The two-tailed t statistic of the $\mathbf{X} = (X_1, ...,X_{11})$ sample is: $$t = t_{11-1} = \frac{EstimatedMean(\mathbf{X})-ActualMean(\mathbf{X})}{S_{11}^*}$$ Where $S_{11}^*$ is the corrected empiric variance: $$S_{11}^* = \frac{1}{11-1} \sum_{i=1}^{11}\Bigr(X_i-EstimatedMean(\mathbf{X})\Bigl)$$ And obviously the Estimated Mean is just the regular average of your sample: $$EstimatedMean(\mathbf{X}) = \frac{1}{11}\sum_{i=1}^{11} X_i$$ The t statistic calculates what it can from the sample provided, which only leaves the $ActualMean(\mathbf{X})$ needing to be estimated.

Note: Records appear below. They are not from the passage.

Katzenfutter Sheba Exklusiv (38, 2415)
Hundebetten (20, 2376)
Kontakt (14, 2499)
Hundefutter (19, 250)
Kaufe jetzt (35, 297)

Here is the important part: We estimate the Actual Mean to be around the Estimated Mean, and we draw an interval centered around the Estimated Mean. The size of this interval depends on the significance level, commonly denoted as $\alpha$, in this case $\alpha = 0.05$. The (yet unkown) interval is commonly denoted as $(EstimatedMean(\mathbf{X}) - r_\alpha, EstimatedMean(\mathbf{X}) + r_\alpha)$. And we want our data to be in this interval with a $1-\alpha$ chance. This gives an equation for $r_\alpha$: $$\Bbb{P}\Bigr(-\frac{r_\alpha}{S_{11}^*}\sqrt{11} \le t_{11-1} \le \frac{r_\alpha}{S_{11}^*}\sqrt{11}\ \Bigl) = 1-\alpha$$ Which can easily be transformed to: $$t_{11-1}\Bigr(\frac{r_\alpha}{S_{11}^*}\sqrt{11}\Bigl) - t_{11-1}\Bigr(-\frac{r_\alpha}{S_{10}^*}\sqrt{11}\Bigl) = t_{11-1}\Bigr(\frac{r_\alpha}{S_{11}^*}\sqrt{11}\Bigl) - \biggl(1- t_{11-1}\Bigr(\frac{r_\alpha}{S_{11}^*}\sqrt{11}\Bigl)\biggr)= \\ = -1 + 2t_{10}\Bigl(\frac{r_\alpha}{S_{11}^*}\sqrt{11}\Bigr) = 1-\alpha \iff \\ \iff t_{10}\Bigl(\frac{r_\alpha}{S_{11}^*}\sqrt{11}\Bigr) = 1 - \frac{\alpha}{2} \iff \\ \iff r_\alpha = \frac{t_{10}^{-1}\Bigl(\frac{\alpha}{2}\Bigr)S_{11}^*}{\sqrt{11}} = \frac{t_{10}^{-1}\Bigl(\frac{0.05}{2}\Bigr)S_{11}^*}{\sqrt{11}}$$ What is the p-value then? Simply put, the p-value$=\alpha$ substitution correctly solves the above equation for $r_\alpha$. This means, that the p-value is on the exact border on the interval, it's the $\alpha$, that's for which our null hypothesis is on the boarder of acceptance versus rejection. Solving the equation for $\alpha$ gives you the p-value: $$p-value = 2 - 2t_{10}\Bigl(\frac{r_\alpha}{S_{11}^*}\sqrt{11}\Bigr)$$ If the p-value is less than $\alpha$, then we reject the null hypothesis, if the p-value is greater than $\alpha$, then we accept the null hypothesis.
Additionally, the smaller the p-value is, the more we reject the null hypothesis, however, this is not true for the reverse. If the null hypothesis is right, then the distribution of the p-value is Uniform on $[0,1]$. That means that we have exactly an $\alpha$ chance to be wrong in acepting the null hypothesis.
Answering your original question: Your reasoning is not right. We accepted the null hypothesis because the p-value was greater than $\alpha$.